Formica legionaria
Eciton burchellii

— Da dove viene il nome
Il nome scientifico non aiuta: Eciton è una parola coniata da Latreille di cui non si conosce con certezza la formazione, e burchellii ricorda l’esploratore inglese William Burchell. Sono invece i nomi popolari a dire ciò che questa formica è, e lo dicono tutti col lessico della guerra: «legionaria» in italiano, army ant in inglese, hormiga guerrera in spagnolo, Wanderameise in tedesco.

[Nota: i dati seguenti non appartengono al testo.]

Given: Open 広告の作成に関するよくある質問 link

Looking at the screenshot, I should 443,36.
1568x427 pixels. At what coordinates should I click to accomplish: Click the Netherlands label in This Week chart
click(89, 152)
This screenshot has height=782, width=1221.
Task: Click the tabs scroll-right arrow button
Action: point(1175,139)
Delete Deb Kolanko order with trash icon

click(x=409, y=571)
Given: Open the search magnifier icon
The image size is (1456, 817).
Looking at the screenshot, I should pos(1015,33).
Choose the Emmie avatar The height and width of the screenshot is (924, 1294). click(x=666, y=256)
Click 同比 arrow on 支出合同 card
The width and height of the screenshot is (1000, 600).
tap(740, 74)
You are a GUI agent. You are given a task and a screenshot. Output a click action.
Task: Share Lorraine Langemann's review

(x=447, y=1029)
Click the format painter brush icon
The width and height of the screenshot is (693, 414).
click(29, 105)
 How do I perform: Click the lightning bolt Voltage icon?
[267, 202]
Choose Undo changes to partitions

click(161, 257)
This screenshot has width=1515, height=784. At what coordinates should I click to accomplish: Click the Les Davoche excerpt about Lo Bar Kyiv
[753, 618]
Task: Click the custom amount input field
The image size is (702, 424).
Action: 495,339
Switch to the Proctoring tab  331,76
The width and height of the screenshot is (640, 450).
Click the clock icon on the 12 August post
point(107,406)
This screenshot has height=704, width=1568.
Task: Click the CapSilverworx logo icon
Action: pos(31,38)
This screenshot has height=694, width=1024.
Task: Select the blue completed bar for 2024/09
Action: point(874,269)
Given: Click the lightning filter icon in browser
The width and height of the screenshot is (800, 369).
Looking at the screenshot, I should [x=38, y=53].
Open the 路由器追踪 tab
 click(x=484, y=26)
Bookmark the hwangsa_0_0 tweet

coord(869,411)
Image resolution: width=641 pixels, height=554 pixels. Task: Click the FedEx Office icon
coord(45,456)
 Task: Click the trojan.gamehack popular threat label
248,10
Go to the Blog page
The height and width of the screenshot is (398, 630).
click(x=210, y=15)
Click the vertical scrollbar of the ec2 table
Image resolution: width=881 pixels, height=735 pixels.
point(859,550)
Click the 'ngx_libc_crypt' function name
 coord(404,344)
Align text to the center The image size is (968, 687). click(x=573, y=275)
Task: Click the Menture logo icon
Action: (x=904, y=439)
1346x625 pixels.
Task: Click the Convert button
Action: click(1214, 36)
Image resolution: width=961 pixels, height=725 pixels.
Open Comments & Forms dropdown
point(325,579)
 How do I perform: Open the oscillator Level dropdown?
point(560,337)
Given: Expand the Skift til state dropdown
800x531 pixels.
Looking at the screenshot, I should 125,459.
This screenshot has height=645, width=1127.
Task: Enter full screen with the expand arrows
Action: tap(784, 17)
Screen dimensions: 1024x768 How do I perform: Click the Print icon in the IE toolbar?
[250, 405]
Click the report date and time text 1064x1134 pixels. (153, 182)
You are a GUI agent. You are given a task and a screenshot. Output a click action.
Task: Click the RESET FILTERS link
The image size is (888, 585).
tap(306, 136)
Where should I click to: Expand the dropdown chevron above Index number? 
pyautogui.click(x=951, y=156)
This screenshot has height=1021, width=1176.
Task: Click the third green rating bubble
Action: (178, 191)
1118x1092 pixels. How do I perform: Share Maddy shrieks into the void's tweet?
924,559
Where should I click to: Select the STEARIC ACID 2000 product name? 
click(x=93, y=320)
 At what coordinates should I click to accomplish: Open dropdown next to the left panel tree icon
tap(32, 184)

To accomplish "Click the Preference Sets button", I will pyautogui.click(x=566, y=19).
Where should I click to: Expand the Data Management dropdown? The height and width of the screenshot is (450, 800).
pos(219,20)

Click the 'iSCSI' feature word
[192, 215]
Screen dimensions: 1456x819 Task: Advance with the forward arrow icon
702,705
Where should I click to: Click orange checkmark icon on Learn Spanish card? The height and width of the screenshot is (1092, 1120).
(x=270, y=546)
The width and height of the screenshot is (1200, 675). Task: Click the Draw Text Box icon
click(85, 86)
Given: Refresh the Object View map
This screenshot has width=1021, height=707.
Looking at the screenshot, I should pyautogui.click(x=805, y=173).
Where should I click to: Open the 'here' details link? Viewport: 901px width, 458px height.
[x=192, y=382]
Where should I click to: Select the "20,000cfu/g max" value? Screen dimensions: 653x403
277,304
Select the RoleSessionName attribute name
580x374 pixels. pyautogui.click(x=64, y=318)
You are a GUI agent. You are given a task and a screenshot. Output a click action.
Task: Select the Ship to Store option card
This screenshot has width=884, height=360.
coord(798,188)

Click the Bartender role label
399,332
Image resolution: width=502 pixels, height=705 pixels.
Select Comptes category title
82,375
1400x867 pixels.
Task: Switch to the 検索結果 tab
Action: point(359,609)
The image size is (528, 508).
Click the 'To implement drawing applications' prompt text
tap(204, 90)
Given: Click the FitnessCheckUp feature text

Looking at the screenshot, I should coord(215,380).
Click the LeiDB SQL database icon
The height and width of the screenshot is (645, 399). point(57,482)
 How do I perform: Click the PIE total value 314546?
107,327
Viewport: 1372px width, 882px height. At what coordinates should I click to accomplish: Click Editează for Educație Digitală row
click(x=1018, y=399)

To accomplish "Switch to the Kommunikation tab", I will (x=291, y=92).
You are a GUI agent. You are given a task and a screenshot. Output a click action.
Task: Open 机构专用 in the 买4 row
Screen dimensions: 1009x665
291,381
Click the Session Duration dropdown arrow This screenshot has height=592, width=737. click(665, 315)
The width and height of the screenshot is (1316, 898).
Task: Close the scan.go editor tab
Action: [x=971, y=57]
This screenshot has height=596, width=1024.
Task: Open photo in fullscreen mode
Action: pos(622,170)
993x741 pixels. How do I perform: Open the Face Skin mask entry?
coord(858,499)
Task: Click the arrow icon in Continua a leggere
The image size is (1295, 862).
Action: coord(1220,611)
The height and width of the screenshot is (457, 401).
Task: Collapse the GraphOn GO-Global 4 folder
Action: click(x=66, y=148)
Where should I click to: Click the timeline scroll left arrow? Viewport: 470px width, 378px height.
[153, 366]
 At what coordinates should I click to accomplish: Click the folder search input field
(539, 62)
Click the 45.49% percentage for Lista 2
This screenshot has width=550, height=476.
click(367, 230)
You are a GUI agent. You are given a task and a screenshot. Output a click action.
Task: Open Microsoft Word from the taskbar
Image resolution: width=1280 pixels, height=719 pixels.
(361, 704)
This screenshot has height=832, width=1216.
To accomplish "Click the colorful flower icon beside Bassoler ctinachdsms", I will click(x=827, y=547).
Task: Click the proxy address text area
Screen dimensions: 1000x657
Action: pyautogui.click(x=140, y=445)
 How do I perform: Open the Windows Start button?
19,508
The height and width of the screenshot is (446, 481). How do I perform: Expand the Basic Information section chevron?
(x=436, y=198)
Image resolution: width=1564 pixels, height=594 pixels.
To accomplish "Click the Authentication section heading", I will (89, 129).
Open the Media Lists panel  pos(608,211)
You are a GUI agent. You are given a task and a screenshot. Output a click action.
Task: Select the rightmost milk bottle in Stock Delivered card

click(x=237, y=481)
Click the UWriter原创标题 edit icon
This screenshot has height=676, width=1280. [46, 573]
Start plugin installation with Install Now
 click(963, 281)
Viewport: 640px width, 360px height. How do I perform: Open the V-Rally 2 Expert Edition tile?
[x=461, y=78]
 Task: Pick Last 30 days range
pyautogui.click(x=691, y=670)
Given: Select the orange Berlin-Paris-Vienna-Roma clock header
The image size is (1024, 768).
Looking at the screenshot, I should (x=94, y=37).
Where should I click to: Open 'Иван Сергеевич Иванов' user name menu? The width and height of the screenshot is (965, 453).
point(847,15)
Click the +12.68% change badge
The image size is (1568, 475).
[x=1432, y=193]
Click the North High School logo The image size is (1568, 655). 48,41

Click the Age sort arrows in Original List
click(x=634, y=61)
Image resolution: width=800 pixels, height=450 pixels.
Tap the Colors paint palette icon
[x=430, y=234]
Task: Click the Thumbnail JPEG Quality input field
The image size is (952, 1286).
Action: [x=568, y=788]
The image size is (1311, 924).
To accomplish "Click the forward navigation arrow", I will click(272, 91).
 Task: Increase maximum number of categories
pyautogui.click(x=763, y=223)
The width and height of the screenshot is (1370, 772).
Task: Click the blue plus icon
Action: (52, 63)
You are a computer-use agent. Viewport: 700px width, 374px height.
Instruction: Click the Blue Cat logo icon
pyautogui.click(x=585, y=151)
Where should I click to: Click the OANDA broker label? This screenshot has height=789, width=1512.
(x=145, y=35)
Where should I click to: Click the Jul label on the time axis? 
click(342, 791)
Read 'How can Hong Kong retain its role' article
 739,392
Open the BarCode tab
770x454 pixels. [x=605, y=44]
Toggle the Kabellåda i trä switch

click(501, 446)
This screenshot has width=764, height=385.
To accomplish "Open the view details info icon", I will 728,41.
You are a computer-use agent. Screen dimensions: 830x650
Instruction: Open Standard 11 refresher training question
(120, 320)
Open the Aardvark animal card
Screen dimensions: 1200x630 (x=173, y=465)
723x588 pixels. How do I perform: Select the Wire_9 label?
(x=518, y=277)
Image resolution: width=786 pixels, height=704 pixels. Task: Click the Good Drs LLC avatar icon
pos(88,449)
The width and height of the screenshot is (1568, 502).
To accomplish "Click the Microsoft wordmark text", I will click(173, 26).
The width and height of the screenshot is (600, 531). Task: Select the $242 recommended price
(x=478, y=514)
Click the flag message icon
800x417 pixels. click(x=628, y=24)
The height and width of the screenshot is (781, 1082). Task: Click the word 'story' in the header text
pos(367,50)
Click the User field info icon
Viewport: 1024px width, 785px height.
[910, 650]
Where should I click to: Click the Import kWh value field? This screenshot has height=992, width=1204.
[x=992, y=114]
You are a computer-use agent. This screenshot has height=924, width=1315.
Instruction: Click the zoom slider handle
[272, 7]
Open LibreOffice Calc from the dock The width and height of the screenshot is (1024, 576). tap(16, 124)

Quattro lingue, e nessuna che sia riuscita a descriverla senza un esercito.
— Scheda
- Gruppo
- Insetti · Insecta
- Ordine
- Imenotteri
- Habitat
- Suolo e lettiera della foresta pluviale
- Areale
- Dal Messico meridionale all’Amazzonia
- Dimensioni
- Operaie 3–12 mm; la regina fino a 25 mm
- Dieta
- Artropodi e piccoli vertebrati catturati durante le battute
- Longevità
- La colonia anni; la regina diversi anni
— Caratteristiche
- 01
Non costruisce nidi: si accampa formando un bivacco con i propri corpi.
- 02
La colonna di caccia può contare duecentomila individui.
- 03
Le operaie sono cieche e si orientano soltanto con i feromoni.
— Particolarità
Il nido è fatto di formiche. Quando la colonia si ferma, centinaia di migliaia di operaie si agganciano l’una all’altra con gli uncini delle zampe e formano una massa sospesa a un ramo — il bivacco — con camere, corridoi e una cella centrale per la regina: una costruzione di corpi vivi che si scioglie all’alba e si rifà al tramonto. Le stesse operaie usano i propri corpi per riempire le buche del sentiero, sdraiandosi nel vuoto perché le compagne cariche di preda ci camminino sopra, e ognuna si dimensiona sulla buca che deve tappare. Al passaggio di una colonna seguono uccelli specializzati che non mangiano le formiche: mangiano gli insetti che scappano da loro.